Minister signals review on sustainability of corporation tax receipts
FF says there are ‘serious questions’ about sustainability of receipts
Michael McGrath said in 2014 €4.6 billion was collected which rose to €6.9 billion in 2015. Photograph: Alan Betson / The Irish Times
Minister for Finance Paschal Donohoe told the Dáil on Thursday he had ‘yet to face any Deputy in this House who argues that I should spend less’. File photograph: Tom Honan
Minister for Finance Paschal Donohoe has signalled he will review the sustainability of Ireland’s corporation tax receipts in the face of the “volatile” and “spectacular” rise in this revenue stream.
He said during Dáil finance questions there were “things that might benefit our position relating to corporation tax in the future”. But there were also challenges and there was a “shift in the tone of global trade”.

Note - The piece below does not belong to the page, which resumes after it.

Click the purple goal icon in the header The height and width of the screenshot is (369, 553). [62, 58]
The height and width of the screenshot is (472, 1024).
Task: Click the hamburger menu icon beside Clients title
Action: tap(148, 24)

The Minister was responding to Fianna Fáil finance spokesman Michael McGrath who called for an independent external review because of “serious questions” about the sustainability of the corporation tax receipts.
Mr McGrath said that in 2014 €4.6 billion was collected which rose to €6.9 billion in 2015.
Since then the scale of the increase in tax receipts was “quite spectacular”, rising by 50 per cent and last year €10.4 billion was collected.
This was almost €2 billion more than the Department of Finance had forecast and was 27 per cent higher than in 2017.
He warned there was a “key risk for the public finances in making permanent expenditure commitments on the back of what could prove to be a transitory, volatile and temporary tax receipt”.
Mr McGrath said the 2017 report by Séamus Coffey on Ireland’s corporation tax code predicted sustainability over the medium-term based on 2015 figures but a new review was needed because of the dramatic increase in receipts since then.
The Cork-South Central TD said the review should be external to the Department of Finance and he meant “no disrespect to the Minister’s officials”. Mr Donohoe should consult bodies such as the ESRI and the Irish Fiscal Advisory Council, on the best way to go about this.
“It does not need to be a very expensive external professional services firm. There is probably expertise in the State’s ambit and we should consult those bodies on precisely what we need to examine.”
The Minister said he would “figure out if there is a way by which we can address the need for the review that the Deputy has made this morning” and would work with Fianna Fail to do this.
Mr Donohoe added that Ireland’s determination to protect the 12.5 per cent corporation tax policy as other countries debate tax policy “could offer the potential for the progress we have made in corporation tax receipts being sustained into the future”.
But some key corporate sectors in the global economy which had performed very strongly in recent years were now experiencing challenges with a change in the tenor of global trade.
He was aware of the risks and that was why the Vat rate in the hospitality sector and stamp duty on commercial property had been changed.
But he said “I have yet to face any Deputy in this House who argues that I should spend less. It is my job to manage that balance.”